Hukum Memberi, Menjadi Perantara dan Menerima Uang Dari Capres, Caleg, Parpol : Fix Tempatnya di Neraka

Hukum Memberi, Menjadi Perantara dan Menerima Uang Dari Capres, Caleg, Parpol : Fix Tempatnya di Neraka

MASUK NERAKA : Baik pemberi, perantara, dan penerima risywah, suap dan sogokan dari capres, caleg dan parpol.-tangkap layar-

RADARTV – Pemilihan umum pada Rabu 14 Februari 2024 sudah di depan mata dan hidung. Hanya menyisakan lima hari lagi. Dapat dipastikan akan ada wajah baru pemimpin Bangsa Indonesia untuk lima tahun ke depan. 

Di waktu bersamaan, selain menentukan calon presiden dan calon wakil presiden. Bangsa Indonesia akan menentukan siapa wakil rakyat Indonesia. Mulai dari level DPRD kabupaten / kota, DPRD Provinsi, DPR (Dewan Perwakilan Rakyat) RI dan Dewan Perwakilan Daerah (DPD). 

Nah, setiap warga negara Indonesia (WNI) yang ada di dalam atau luar negeri dengan kriteria khusus seperti sudah berusia 17 tahun dapat memberikan hak suaranya. 

Menjelang hari H kontestasi, baik parpol, koalisi parpol, relawan, tim pemenangan, dan caleg  biasanya berlomba – lomba untuk menjaga basis suara dan tentunya memperbanyak perolehan suara. Targetnya cuma satu, meraih  suara tertinggi dan tentunya menjadi tiket untuk menduduki kursi kekuasaan (konon) wakil rakyat nan empuk. 

Dalam situasi tertentu untuk meraih kemenangan, suara terbanyak. Terkadang parpol, caleg dan tim sukses menggunakan segala cara. Halal, haram, hantam (3H). Jika sudah begini, ragam “amunisi” sudah disiapkan. Dimulai dari pemetaan basis massa setara basis suara. 

Caleg dan parpol melalui tim sukses  (TS) sebagai ujung jangkar memiliki data by name by addres. Mereka inilah yang terus menerus dipelihara. Sifat dan karakter basis massa atau pemilih tradisional di pedesaan lebih mudah dijaga dibanding dengan basiswa massa di wilayah urban atau rural. 

Salah satu bentuk pemeliharaan itu, biasanya yang dilakukan rezim penguasa adalah dengan menggelontorkan banyak program bantuan sosial (bansos).

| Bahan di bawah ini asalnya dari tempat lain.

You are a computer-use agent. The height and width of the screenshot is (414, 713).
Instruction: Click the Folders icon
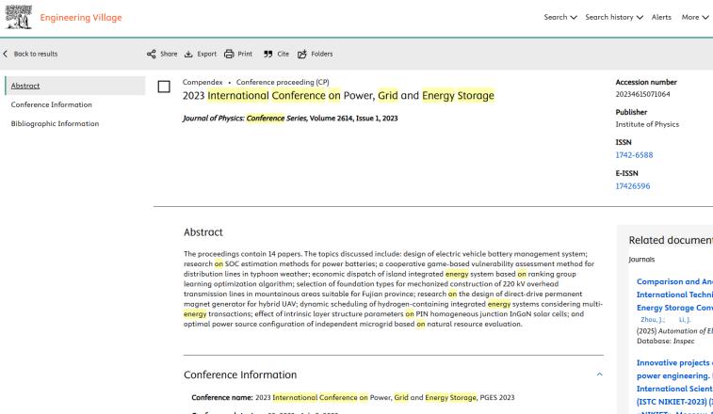[302, 54]
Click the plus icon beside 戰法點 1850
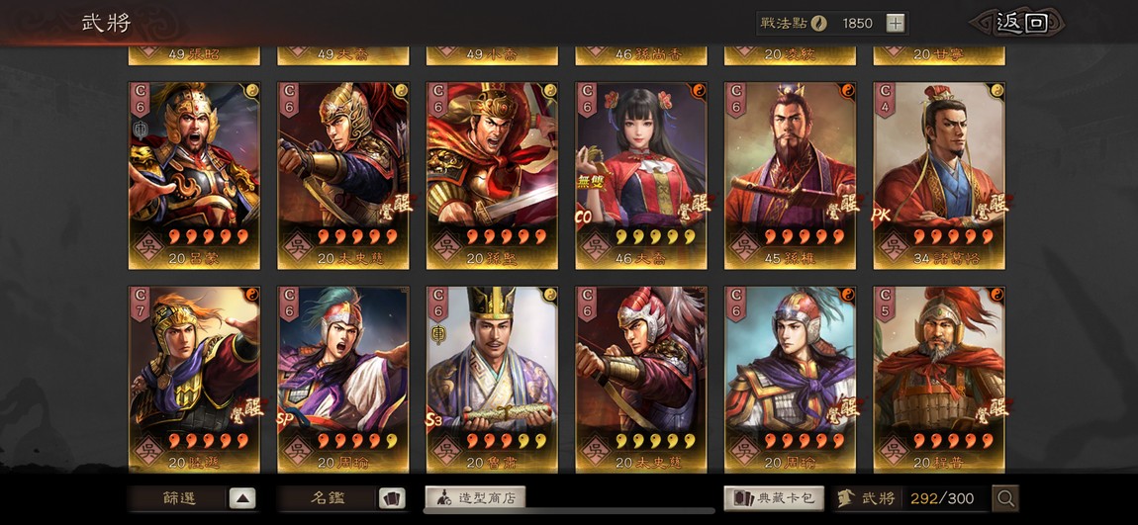The image size is (1138, 525). (896, 23)
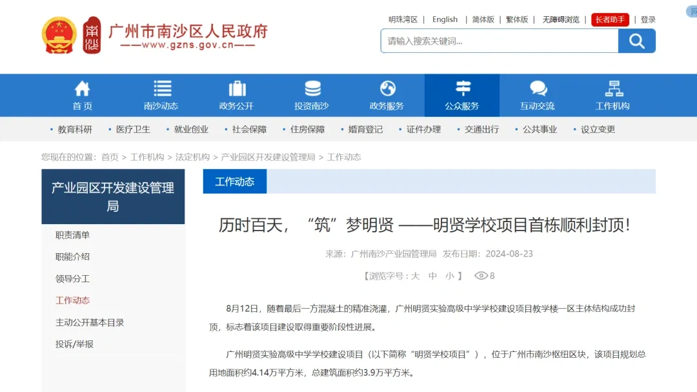
Task: Open 互动交流 chat bubble icon
Action: [538, 89]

Semua program diada – adakan, meski harus memangkas anggaran lembaga lain. 

Mulai dari bantuan langsung tunai (BLT), sembako (beras dll), yang sebelumnya tak pernah ada. Termasuk “suap” dengan memberi kebijakan kenaikan gaji bagi ASN, TNI, Poliri, pensiunan dan tenaga honorer. 

Ada lagi program iming – iming yakni dibukanya keran penerimaan CPNS dan pengangkatan tenaga honorer. Wajah bopeng pemerintah dibedaki sedemikain rupa agar terlihat baik. Tujuannya cuma satu mendukung petahana atau mendukung calon yang didukung petahana. 

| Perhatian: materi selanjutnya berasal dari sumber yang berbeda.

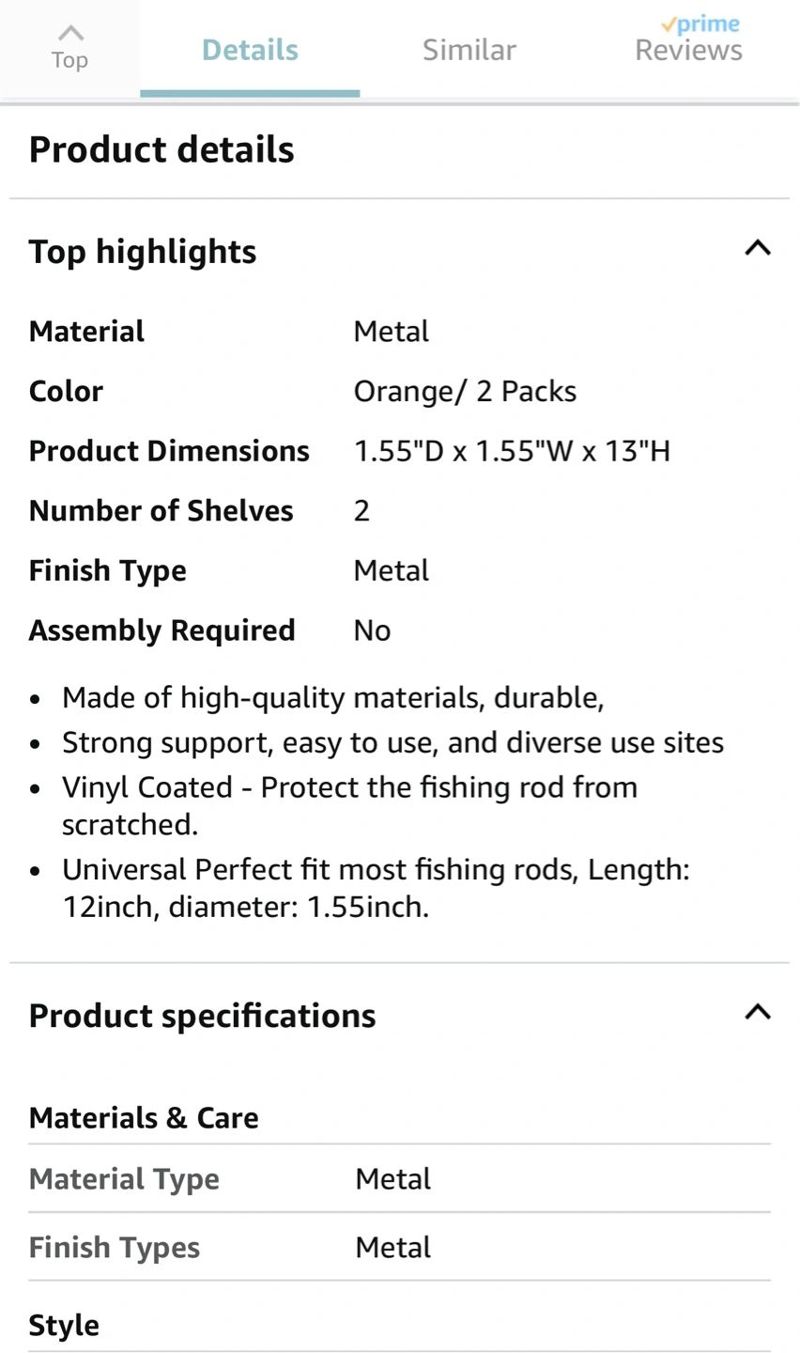Switch to the Similar tab

tap(469, 50)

Serupa dilakukan oleh kepala daerah. Biasanya kepala daerah yang berafliasi atau berkoalisi dengan parpol pengusung capres ini dengan rupa segala macam kebijakan mencoba untuk memenangkan jagoannya.

Mirip dengan pemerintah pusat, sang kepala daerah ini seperi sedang memainkan lakon komedi. Latah sok dermawan dengan bagi sana – sini sembako atau bantuan program lain.

Nah untuk caleg, biasanya main secar gerilya. Mereka sudah punya simpul – simpul pemenangan yang loyal dan terus “dipelihara”. Tujuanya simpel menggalang suara untuk sang caleg. 

Untuk itu, sudah menjadi rahasis umum maka berlakulah hukum rimba ”uang suap yang paling besar akan mengalahkan uang suap yang paling kecil”. Bahkan dalam periodisasi pemilu sudah dikenal atau menjadi bench mark harga satu suara. 

Semisal harga satu suara di kabupaten / kota disuap senilai Rp250 ribu, plus uang operasional 10 persen untuk sang TS.